Input data -
_ _ _
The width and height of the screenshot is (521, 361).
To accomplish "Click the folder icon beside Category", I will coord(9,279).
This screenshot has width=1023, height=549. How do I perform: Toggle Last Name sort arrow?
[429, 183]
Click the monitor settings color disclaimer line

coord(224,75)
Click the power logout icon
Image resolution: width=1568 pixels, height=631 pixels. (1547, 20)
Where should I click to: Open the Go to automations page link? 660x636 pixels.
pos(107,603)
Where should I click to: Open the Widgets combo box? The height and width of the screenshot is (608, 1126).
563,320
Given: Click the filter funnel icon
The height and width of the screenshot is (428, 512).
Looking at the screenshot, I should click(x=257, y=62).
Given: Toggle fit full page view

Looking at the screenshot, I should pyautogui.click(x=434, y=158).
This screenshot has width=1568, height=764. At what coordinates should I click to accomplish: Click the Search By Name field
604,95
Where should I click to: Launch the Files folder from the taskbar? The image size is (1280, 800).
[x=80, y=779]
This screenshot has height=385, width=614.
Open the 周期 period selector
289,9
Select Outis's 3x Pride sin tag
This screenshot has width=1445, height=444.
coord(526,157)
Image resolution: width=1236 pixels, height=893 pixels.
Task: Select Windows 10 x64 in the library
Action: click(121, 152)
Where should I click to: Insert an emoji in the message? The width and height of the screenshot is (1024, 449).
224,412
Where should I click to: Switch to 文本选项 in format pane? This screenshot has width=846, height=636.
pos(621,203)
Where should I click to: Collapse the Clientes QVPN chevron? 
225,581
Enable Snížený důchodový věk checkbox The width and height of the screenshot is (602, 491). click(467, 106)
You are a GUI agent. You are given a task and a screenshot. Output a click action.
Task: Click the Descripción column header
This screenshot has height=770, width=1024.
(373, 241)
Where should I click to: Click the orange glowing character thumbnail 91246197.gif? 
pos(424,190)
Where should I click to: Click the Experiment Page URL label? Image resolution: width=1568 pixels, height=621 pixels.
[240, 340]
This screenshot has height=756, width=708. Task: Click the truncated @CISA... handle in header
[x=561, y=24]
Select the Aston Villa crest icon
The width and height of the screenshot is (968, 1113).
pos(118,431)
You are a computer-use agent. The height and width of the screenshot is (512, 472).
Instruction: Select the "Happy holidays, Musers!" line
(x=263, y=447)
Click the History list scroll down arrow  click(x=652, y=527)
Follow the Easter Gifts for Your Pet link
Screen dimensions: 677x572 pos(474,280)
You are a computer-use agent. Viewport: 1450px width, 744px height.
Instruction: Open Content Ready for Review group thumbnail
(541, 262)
_ _ _
Your objective -
Make sure every record is repeated exactly.

Completed exercise -
The width and height of the screenshot is (521, 361).
To accomplish "Click the folder icon beside Category", I will coord(9,279).
This screenshot has width=1023, height=549. How do I perform: Toggle Last Name sort arrow?
[429, 183]
Click the monitor settings color disclaimer line

coord(224,75)
Click the power logout icon
Image resolution: width=1568 pixels, height=631 pixels. (1547, 20)
Where should I click to: Open the Go to automations page link? 660x636 pixels.
pos(107,603)
Where should I click to: Open the Widgets combo box? The height and width of the screenshot is (608, 1126).
563,320
Given: Click the filter funnel icon
The height and width of the screenshot is (428, 512).
Looking at the screenshot, I should click(x=257, y=62).
Given: Toggle fit full page view

Looking at the screenshot, I should pyautogui.click(x=434, y=158).
This screenshot has width=1568, height=764. At what coordinates should I click to accomplish: Click the Search By Name field
604,95
Where should I click to: Launch the Files folder from the taskbar? The image size is (1280, 800).
[x=80, y=779]
This screenshot has height=385, width=614.
Open the 周期 period selector
289,9
Select Outis's 3x Pride sin tag
This screenshot has width=1445, height=444.
coord(526,157)
Image resolution: width=1236 pixels, height=893 pixels.
Task: Select Windows 10 x64 in the library
Action: click(121, 152)
Where should I click to: Insert an emoji in the message? The width and height of the screenshot is (1024, 449).
224,412
Where should I click to: Switch to 文本选项 in format pane? This screenshot has width=846, height=636.
pos(621,203)
Where should I click to: Collapse the Clientes QVPN chevron? 
225,581
Enable Snížený důchodový věk checkbox The width and height of the screenshot is (602, 491). click(467, 106)
You are a GUI agent. You are given a task and a screenshot. Output a click action.
Task: Click the Descripción column header
This screenshot has height=770, width=1024.
(373, 241)
Where should I click to: Click the orange glowing character thumbnail 91246197.gif? 
pos(424,190)
Where should I click to: Click the Experiment Page URL label? Image resolution: width=1568 pixels, height=621 pixels.
[240, 340]
This screenshot has height=756, width=708. Task: Click the truncated @CISA... handle in header
[x=561, y=24]
Select the Aston Villa crest icon
The width and height of the screenshot is (968, 1113).
pos(118,431)
You are a computer-use agent. The height and width of the screenshot is (512, 472).
Instruction: Select the "Happy holidays, Musers!" line
(x=263, y=447)
Click the History list scroll down arrow  click(x=652, y=527)
Follow the Easter Gifts for Your Pet link
Screen dimensions: 677x572 pos(474,280)
You are a computer-use agent. Viewport: 1450px width, 744px height.
Instruction: Open Content Ready for Review group thumbnail
(541, 262)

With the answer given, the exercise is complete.